We are using the visual cover estimate method. Our plots are 25 x 25 cm large, and marked permanently with metal tubes in each corner to relocate the plots each year. For the measurements, we use a metal frame, the same size as the plots with a grid of 25 subplots. In every subplot, we record the presence of all graminoid and forb species. In addition, we also record if a plant is fertile (if it has buds, flowers, seeds), is a seedling, juvenile or dominant (covers > 50% of the subplot). Once all the species are recorded in each subplot , we visually estimate the cover of each species on the whole plot. This might seem like an inaccurate method. Yes, it needs some practice to estimate the cover and some species are more difficult than others. If several people record the data, they need to standardize their estimates at the start. We usually estimate the cover for a couple of plot together in the beginning to calibrate.

Using a metal frame with 25 subplots to estimate plant cover.

How do we deal with unknown species? That’s a good question. There are always a couple of plants that cannot be identified. It can be because they are seedlings, juvenile, funny shaped, sterile, grazed or damaged.

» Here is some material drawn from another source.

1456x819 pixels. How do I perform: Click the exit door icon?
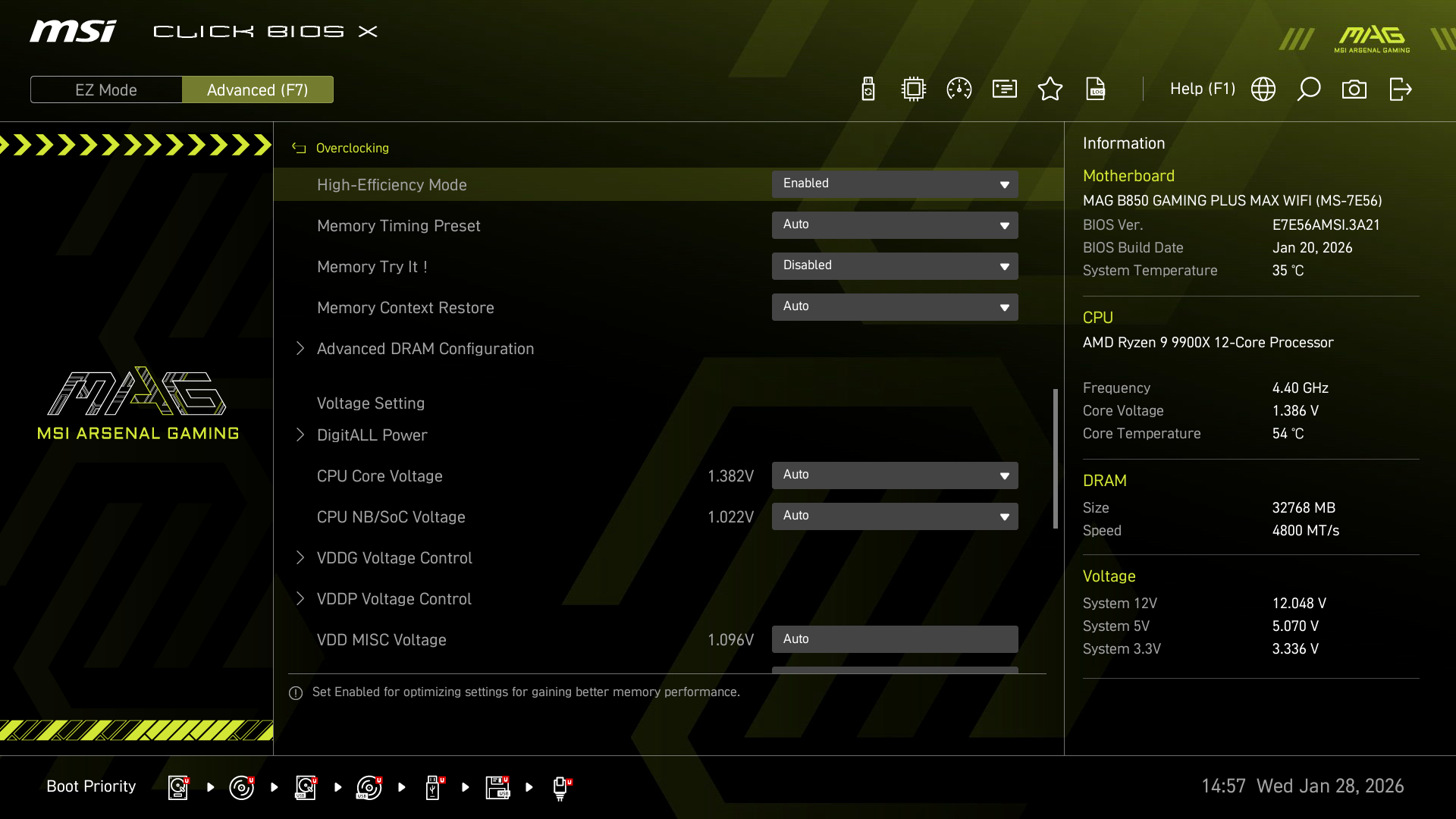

For the seedlings, which are not always easy to identify we have a column where we count the number of seedlings in each subplot. If the plants are not fully grown and difficult to identify, we note down juvenile to indicate the identity is not 100% certain. Usually, the following year, the species is fully grown and we know what it is.

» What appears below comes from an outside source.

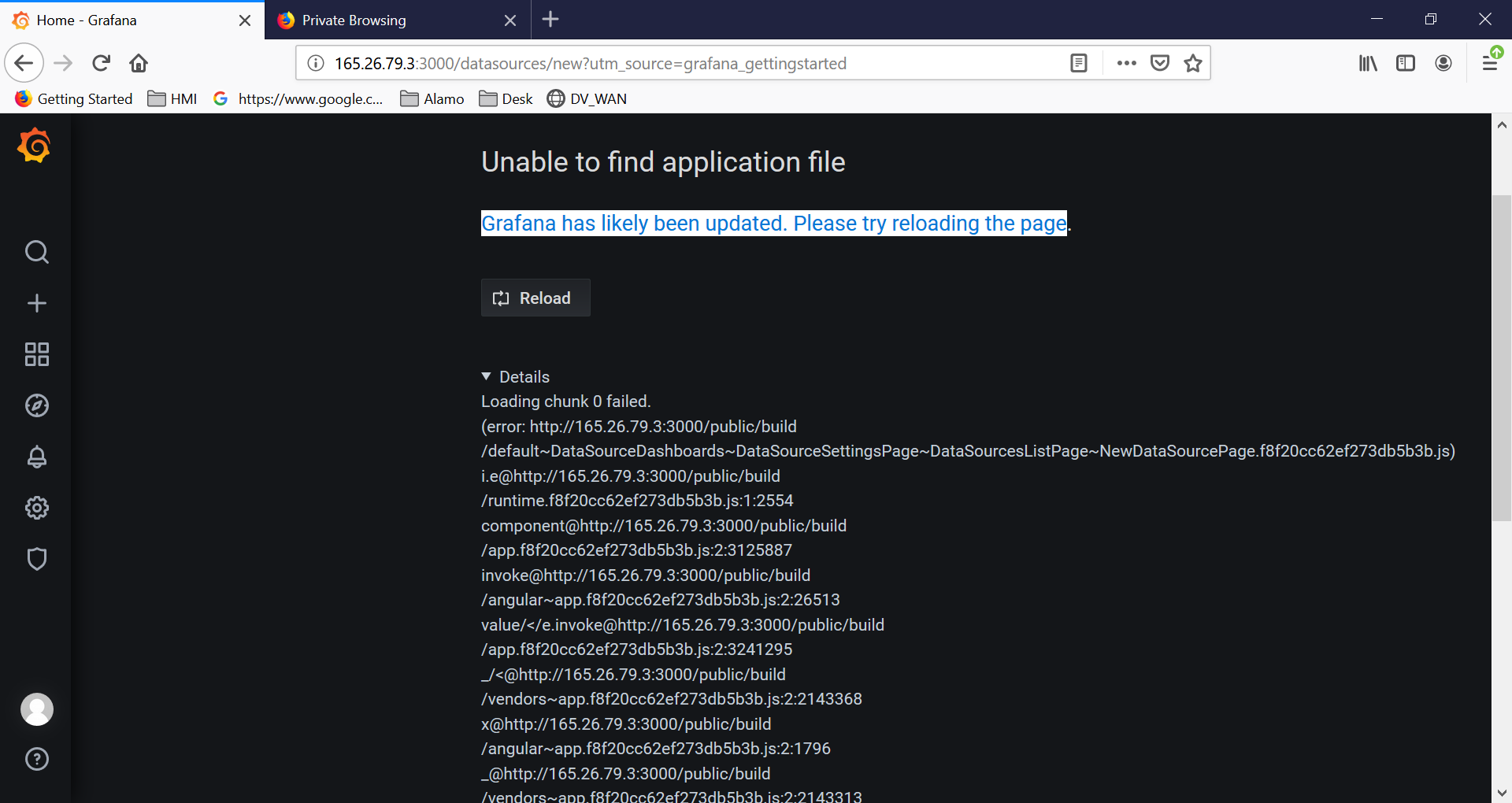
Task: Open the Firefox application menu
Action: click(1491, 63)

Sterile or damaged graminoids are often a problem. For example, to identify Carex species it is important to have the flowers, seeds and leaf tips. But the species do not flower every year and sometimes get chewed on. When we have species that cannot be identified, we give them descriptive names, like “Dark green thin m-shaped Carex”, “Beautiful Agrostis”, “Carex norvegica cf”. And we add a description of the species. Sometimes in the next plot you come across the same species with a flower and can identify it. Other times you have to wait until the next season to solve the riddle. The important thing is to describe the plants suficiently and make sure to divide the unknown plants into different species. They can always be merged later if they turn out to be the same species. It is impossible to divide them into different species later.

A sterile Carex species.

What can be done to ensure quality control? There are several things that can be done. If several people do the recording, some of the plots should be done twice by two different people to compare the results. This is time consuming, but very useful. I always take a picture of each plot. This can help me when I am processing and cleaning the data to solve issues with the data. Recording species cover is time consuming and it is important to take the time it needs in the field to find and identify all the species. I have started to use a tablet to record the data in the field. And the data sheet is a little bit intelligent and can tell me if I am missing some data or if numbers are completely wrong. This is a great help to avoid mistakes that happen very often when recording data on paper.

For more details, see the ClimEx handbook of standardized measurements, protocol 4.8 Plant Community composition.